Морган замолчал. Внезапно ему в голову пришло сравнение, такое точное и вместе с тем столь неожиданное, что он чуть не расхохотался.

Морган снова очутился в Такомском ущелье у танцующего моста, но на этот раз — в мире фантазии. Под мостом в строго определенный момент должен пройти корабль. К несчастью, его мачта на метр выше, чем надо.

Ничего страшного. Перед появлением корабля по мосту нужно пустить несколько тяжелых грузовиков с интервалами, подобранными так, чтобы возбудить его резонансную частоту. Вдоль моста от устоя к устою прокатится легкая волна, пик которой совпадает с моментом прохождения судна...

— Я вам верю, — сказал министр. — Правда, у нас говорят так: «Доверяй, но проверяй». Так вот, прежде чем воспользоваться лифтом, я обязательно попрошу кого-нибудь проверить, где находится Фобос.

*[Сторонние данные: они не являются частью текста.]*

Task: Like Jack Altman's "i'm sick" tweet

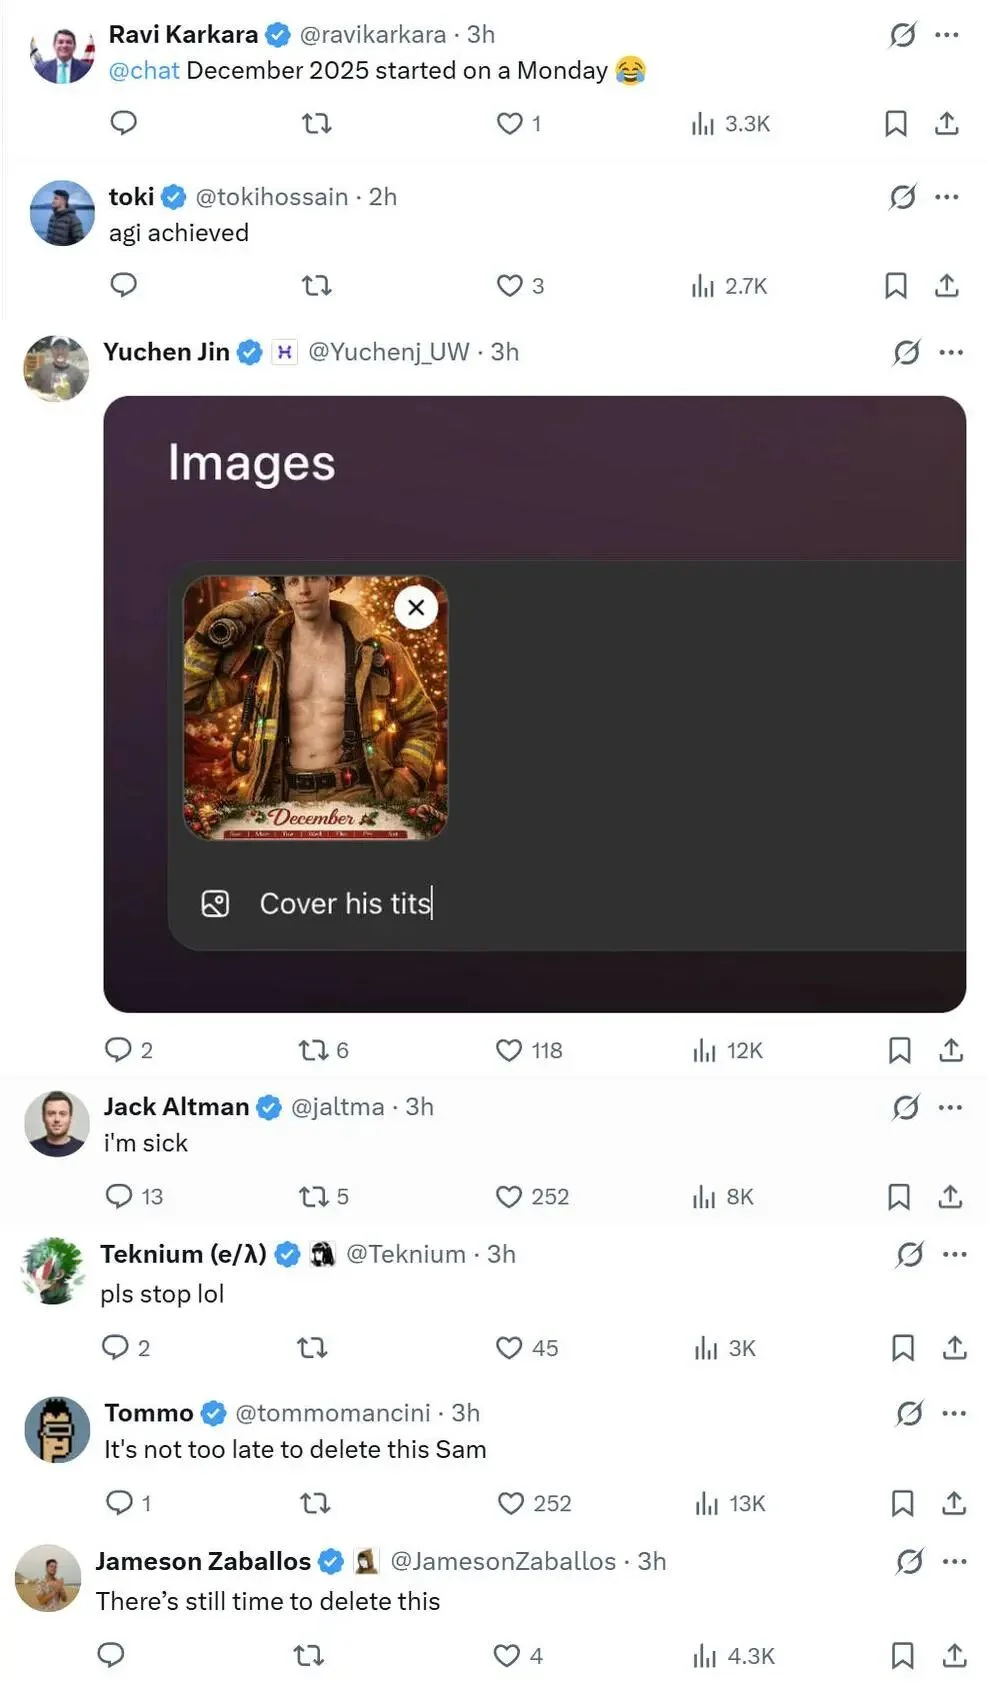Action: coord(509,1196)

— Да? А ваши талантливые ребята — судя по их технической дерзости, они действительно молоды — хотят использовать критические моменты как приманку для туристов с Земли. Они считают, что можно взимать дополнительную плату за вид на Фобос, пролетающий на расстоянии вытянутой руки со скоростью сверхзвукового авиалайнера. Неплохой аттракцион, согласны?

— Возможно. Но как бы то ни было, я рад слышать, что решение есть. И, как мне показалось, вам понравились наши инженерные таланты. А когда мы узнаем ваш окончательный ответ?

— Хоть сейчас, — сказал Морган. — Когда приступаем к работе?

22. ПЕРСТ БОЖИЙ

Обычно эта орхидея расцветала с приходом юго-западных муссонов, но сейчас она их опередила. Любуясь в теплице замысловатыми розово-сиреневыми цветами, Иохан Раджасинха вспомнил, как в прошлом году был застигнут проливным дождем, когда рассматривал первые бутоны, и был вынужден просидеть здесь с полчаса.

Раджасинха с тревогой взглянул на небо: нет, сегодня ему дождь не грозит. Стоял прекрасный день. В вышине, смягчая палящий зной, плыли легкие ленты облаков. Но что это? Как странно...

Раджасинха никогда не видел ничего подобного. Почти прямо над его головой параллельные гряды облаков были искажены вращающимся возмущением. По-видимому, это был штормовой микроциклон всего в несколько километров шириной, но напомнил он Раджасинхе нечто совсем иное — дырку от сучка в гладко оструганной доске. Оставив свои любимые орхидеи, Раджасинха вышел наружу, чтобы лучше разглядеть небесный феномен. Теперь ему стало видно, что смерч медленно движется по небу, так как его путь был отмечен воронкой в облачных слоях.

Нетрудно было вообразить, что это перст божий, протянутый с неба, прорезает борозду в облаках. Даже Раджасинха, знакомый с основными принципами управления погодой, не думал, что возможна такая точность. Однако он не без гордости сознавал, что сорок лет назад способствовал этому достижению.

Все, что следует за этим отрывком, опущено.